Sicuramente si possono fare attività di programmatic advertising per raggiungere dei risultati specifici e misurabili. Ma tramite programmatic advertising si possono fare anche attività, come il video adv ad esempio, più lontane dal mondo delle performance.

Formati pubblicitari

Il programmatic compra per lo più spazi pubblicitari display che si traducono in banneristica di vario formato e/o video.
Lo spettro di possibilità di promozione dell’affiliazione è invece molto più ampio: da blog e comparatori a programmi loyalty e cashback, a soluzioni di retargeting via mail e display, all’ottimizzazione SEM. Gli strumenti pubblicitari che si possono usare sono moltissimi e, oltre ai banner, si usano cataloghi prodotto, gallerie di immagini, formati di native adv, codici sconto e molto altro. Gli strumenti sono quindi molti e molto diversi gli uni dagli altri. Questo perché il rapporto che esiste tra inserzionista ed editore è nel caso dell’affiliazione molto stretto e personalizzato. Pensate cosa può essere ad esempio fatto con l’utilizzo intelligente di un buon catalogo prodotti, sia a livello di attività di retargeting ma anche di molto altro.
L’utilizzo di formati pubblicitari diversi dai banner permette inoltre a l’affiliazione di uscire da logiche o eventuali problemi legati agli ad-blocker, in quanto in molti casi il contenuto del sito è creato proprio a partire da un elemento del prodotto dell’advertiser. Pensiamo ad esempio a siti come Bantoa.com dove le utenti creano outfit e li condividono con gli altri lettori del sito proprio a partire dal contenuto offerto dai cataloghi dei nostri clienti.
Oppure a player del settore loyalty come Payback, dove la struttura commissionale legata alla vendita è l’anima su cui si articola il business di questa specifica attività.

Insieme si vince

Vi ricordate i 5,7 miliardi di euro investiti in Europa sul programmatic nel 2015?
E’ un dato sicuramente importante e fa capire la grandezza e le potenzialità di questo mercato.
Come zanox network solitamente comunichiamo il dato relativo alle vendite: l’anno scorso siamo arrivati a più di 7,2 miliardi di euro di vendite generate per i nostri clienti. Anche questo mi pare un dato rilevante e interessante per tutte le aziende che vendono beni e servizi online.

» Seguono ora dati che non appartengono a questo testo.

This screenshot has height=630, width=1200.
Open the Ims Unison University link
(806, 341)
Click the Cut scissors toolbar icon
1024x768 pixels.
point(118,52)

Il messaggio che vorrei far passare è che uno strumento non deve essere il sostituto dell’altro ma che, anzi, i due sono assolutamente complementari. In una nostra case history presentata agli European Performance Marketing Awards, redatta in collaborazione con il nostro cliente Hello Bank abbiamo dimostrato che il programmatic lavora meglio sulla parte iniziale del funnel, suscitando l’interesse degli utenti e invitandoli a visitare il sito internet. Successivamente altri canali, come l’email o i siti di contenuto e promozioni, vanno a convertire le azioni degli utenti rendendoli consumatori e finalizzando la vendita.

Un buon partner che si occupa di performance deve essere in grado di integrare le sue attività esistenti con soluzioni sempre innovative. Noi lo facciamo e possiamo constatare che in molti casi il programmatic può essere una marcia in più per le performance dell’affiliazione. Per riprendere il motto di oltre oceano, se usati insieme, i due sono senza dubbio più forti.